There are days that are important in life. Days that matter. Days that stick out in our past that we will never forget no matter what else we experience in the future. Today didn't feel like one of those days when I woke up, but as I'm writing this I know that it is.
Some of those important days in my past I had to endure rather than celebrate, like the first time I celebrated a birthday without my dad. Some of them I didn't know were important milestones until weeks or months after they had passed like the day I met my amazing wife. Rarely but thankfully some of them I have recognized as special as they were happening, and that meant I could capture them in detail and save a piece of that day forever.
As I sat with my wife and family watching my son enter the gym of his High School in his cap and gown this afternoon the importance of the day hit me full force. I experienced something that connected me to what my parents felt 22 years ago when I made a similar journey into a similar gymnasium 60 miles from here. I flashed back in that instant to the moment eleven years and fifty-one weeks ago when my son walked with my daughter out of their foster home to our car for their first overnight visit to our home. I recalled all the visits to school principals, counsellors, IEP meetings, and case workers. My son has come so far from the lonely broken little boy we adopted that some of those memories shocked me to think about.
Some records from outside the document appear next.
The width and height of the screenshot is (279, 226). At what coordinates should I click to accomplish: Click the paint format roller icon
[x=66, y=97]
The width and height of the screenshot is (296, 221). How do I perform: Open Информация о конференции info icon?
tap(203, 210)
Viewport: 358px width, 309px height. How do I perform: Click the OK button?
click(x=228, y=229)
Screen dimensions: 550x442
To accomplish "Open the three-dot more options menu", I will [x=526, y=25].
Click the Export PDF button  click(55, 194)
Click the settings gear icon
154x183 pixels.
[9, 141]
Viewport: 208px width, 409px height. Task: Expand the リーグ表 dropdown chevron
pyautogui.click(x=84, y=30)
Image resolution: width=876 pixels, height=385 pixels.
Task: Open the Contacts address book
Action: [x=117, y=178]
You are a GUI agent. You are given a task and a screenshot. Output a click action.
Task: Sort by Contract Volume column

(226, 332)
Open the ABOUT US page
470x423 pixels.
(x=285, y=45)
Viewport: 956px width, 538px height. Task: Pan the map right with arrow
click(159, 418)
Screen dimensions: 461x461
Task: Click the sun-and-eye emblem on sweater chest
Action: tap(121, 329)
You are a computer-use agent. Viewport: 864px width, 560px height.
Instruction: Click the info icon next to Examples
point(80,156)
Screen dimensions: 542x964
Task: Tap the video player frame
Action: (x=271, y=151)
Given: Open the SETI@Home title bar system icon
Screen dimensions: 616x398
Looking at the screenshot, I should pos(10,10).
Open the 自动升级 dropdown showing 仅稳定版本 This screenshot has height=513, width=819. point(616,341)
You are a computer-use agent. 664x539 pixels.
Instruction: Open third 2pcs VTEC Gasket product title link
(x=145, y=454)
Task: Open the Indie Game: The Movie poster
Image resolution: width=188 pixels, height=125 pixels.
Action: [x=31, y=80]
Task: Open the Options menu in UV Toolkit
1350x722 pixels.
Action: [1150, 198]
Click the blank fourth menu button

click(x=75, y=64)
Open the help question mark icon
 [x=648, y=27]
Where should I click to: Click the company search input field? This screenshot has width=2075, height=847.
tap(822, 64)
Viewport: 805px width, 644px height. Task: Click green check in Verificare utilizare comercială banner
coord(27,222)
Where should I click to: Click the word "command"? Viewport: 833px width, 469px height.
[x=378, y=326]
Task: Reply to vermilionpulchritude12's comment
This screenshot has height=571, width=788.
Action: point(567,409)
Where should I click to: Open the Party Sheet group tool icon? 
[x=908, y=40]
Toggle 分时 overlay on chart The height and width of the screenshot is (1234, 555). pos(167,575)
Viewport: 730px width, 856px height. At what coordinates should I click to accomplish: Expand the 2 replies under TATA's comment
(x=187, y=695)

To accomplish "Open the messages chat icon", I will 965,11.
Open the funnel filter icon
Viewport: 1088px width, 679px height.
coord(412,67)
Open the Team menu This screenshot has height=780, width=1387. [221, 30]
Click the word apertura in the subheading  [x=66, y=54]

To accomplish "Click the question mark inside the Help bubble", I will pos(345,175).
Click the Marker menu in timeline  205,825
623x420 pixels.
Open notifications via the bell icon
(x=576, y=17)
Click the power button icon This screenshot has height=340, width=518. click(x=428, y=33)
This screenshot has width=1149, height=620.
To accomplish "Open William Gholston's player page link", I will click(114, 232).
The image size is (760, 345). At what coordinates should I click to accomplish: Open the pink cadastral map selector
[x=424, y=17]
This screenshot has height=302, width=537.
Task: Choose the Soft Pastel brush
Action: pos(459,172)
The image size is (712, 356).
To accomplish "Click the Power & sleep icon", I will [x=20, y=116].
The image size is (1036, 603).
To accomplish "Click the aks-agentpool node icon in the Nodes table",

When we met with his first grade teacher we were told our son had severe learning issues and radical social interaction problems. We were cautioned that he was more than 18 months behind his peers academically and he might never catch up in a traditional classroom environment. Carrie and I agonized over what to do, but after a lot of prayer and counsel decided we would hold him back a year but not let them give up and move him into special education classes.
There are many of those moments from my past I'm proud of, and many more I'm not. There is nothing that gives me more pride than seeing what my boy was able to accomplish today. It wasn't easy for him. He had to work hard and find his own ways to make sense of the world around him. He had to study harder than I did at his age because things didn't come as easily to him. He never backed down. Never quit trying. Never let anyone tell him something was beyond his ability. And today that little boy they said needed special education graduated with honors.
So it's one of those days, and I couldn't be happier.